**SELECTED EXTRACT:**

--- begin ---

The safe harbor does not protect a copyright owner whose anti-piracy actions impair the availability of other files or data within the P2P network, except in certain necessary circumstances. Some folks have raised concerns about this provision, and I am thinking about alternative language that could resolve their concerns.
The bill denies protection to a copyright owner if her anti-piracy action causes any economic loss to any person other than the P2P pirate.
The safe harbor is also lost if the anti-piracy action causes more than de minimis loss to the property of the P2P pirate.
Finally, the safe harbor is lost if the copyright owner fails to notify the Attorney General of the anti-piracy technologies she plans to use, or if she fails to identify herself to an inquiring file-trader. These limitations appropriately restrict the scope of the safe harbor. However, I don’t claim to have drafted a perfect bill, and welcome any and all suggestions for improvements....as long as those suggestions are consistent with the goal of thwarting P2P piracy.
Libertarians should fully embrace the goal and intent of the P2P Piracy bill. In fact, this bill seems like a poster child for libertarian legislation.
Rather than imposing a government mandate on technology, as some other bills would do, the P2P Piracy bill enhances individual and technological liberty by rolling back onerous, over-broad regulations.
The purpose for which those regulations are scaled back is itself entirely consistent with libertarian principles. The P2P Piracy bill ensures that unnecessary government regulations will not limit the ability of intellectual property owners to stop the theft of their property.
Opponents of the P2P piracy bill try to claim the libertarian mantle by standing libertarian principles on their heads. They say individual liberty includes the freedom of P2P users to steal creative works without interference from the property owner.
While libertarians hold individual rights dear, they have never included the right to steal among those rights.
Libertarians focus on the freedom to exploit natural and constitutional rights, which include the right to intellectual property under the Copyright and Patent Clause. Thus, true libertarians should prioritize the right of an author to harvest the fruits of her creative labor over any ostensible right of a P2P pirate to copy that book without payment.

--- end ---

**RAW DATA:**
--- begin ---

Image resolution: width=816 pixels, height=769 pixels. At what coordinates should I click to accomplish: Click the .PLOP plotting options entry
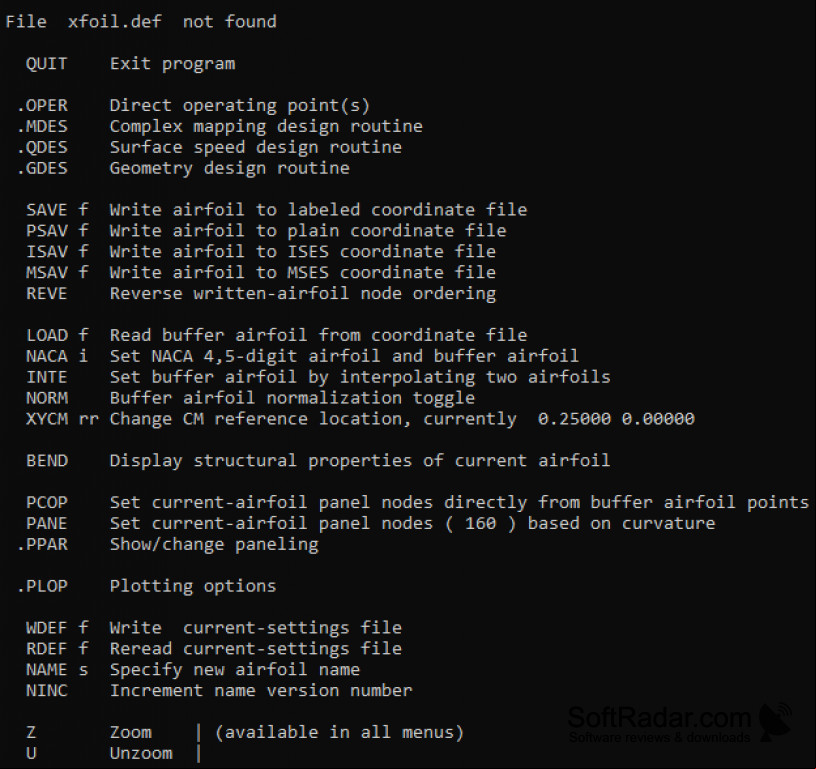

--- end ---

**OBJECTIVES:**
**A)** Determine whether each of the following statements agrees with the passage on the P2P Piracy bill, answering yes or no and quoting the passage's deciding words: (i) the safe harbor is lost if an anti-piracy action causes economic loss to someone other than the P2P pirate; (ii) the safe harbor is lost if an anti-piracy action causes any loss whatsoever to the P2P pirate's property; (iii) the P2P Piracy bill imposes a government mandate on technology.
**B)** Carry the passage on the P2P Piracy bill forward from its last sentence, keeping its argument and formal register.

**EXPECTED RESPONSES:**
**A)**
(i) Yes: "The bill denies protection to a copyright owner if her anti-piracy action causes any economic loss to any person other than the P2P pirate."
(ii) No: "The safe harbor is also lost if the anti-piracy action causes more than de minimis loss to the property of the P2P pirate."
(iii) No: "Rather than imposing a government mandate on technology, as some other bills would do, the P2P Piracy bill enhances individual and technological liberty by rolling back onerous, over-broad regulations."

**B)**
Don’t be fooled by spurious claims that P2P piracy is an exercise of First Amendment rights, and thus should be defended by libertarians.
Copyright protects expression, not ideas. A P2P user is free to globally disseminate his own expression of the ideas contained in Eminem’s latest sound recording, and may even use “fair use” excerpts of that sound recording as part of his expression. Copyright only prohibits the P2P user from distributing the sound recording itself....an act of outright thievery.
IP opponents also try to woo libertarian support by arguing that intellectual and physical property differ fundamentally, and as a result IP deserves lesser protection. Basically, these arguments assert that physical property is a scarce resource, whereas IP is not.
The truth about scarcity is otherwise. In some senses, IP is as scarce as, and maybe more scarce than, physical property. An unwritten novel is far more scarce than the land on which this building rests.
The scarcity argument of IP opponents rests on the assumption that IP already exists, and we are just arguing about who gets to use it and how. They totally ignore the real purpose of IP protection, which is to stimulate the creation of the next great movie, novel, or software innovation so the public may benefit from such creativity. In that sense, IP is far more scarce than some other types of property, such as real property, because it might never come into existence.
The scarcity arguments with which IP opponents try to woo libertarians are also intellectually dishonest. If they believed in their scarcity arguments, IP opponents should also support limitations on real and physical property rights when scarcity is not an issue. In other words, they should support someone being able to sleep in your apartment when you are not using it, or being able to squat on unused land. Not surprisingly, they don’t take the scarcity arguments to their logical conclusion when wooing libertarian support.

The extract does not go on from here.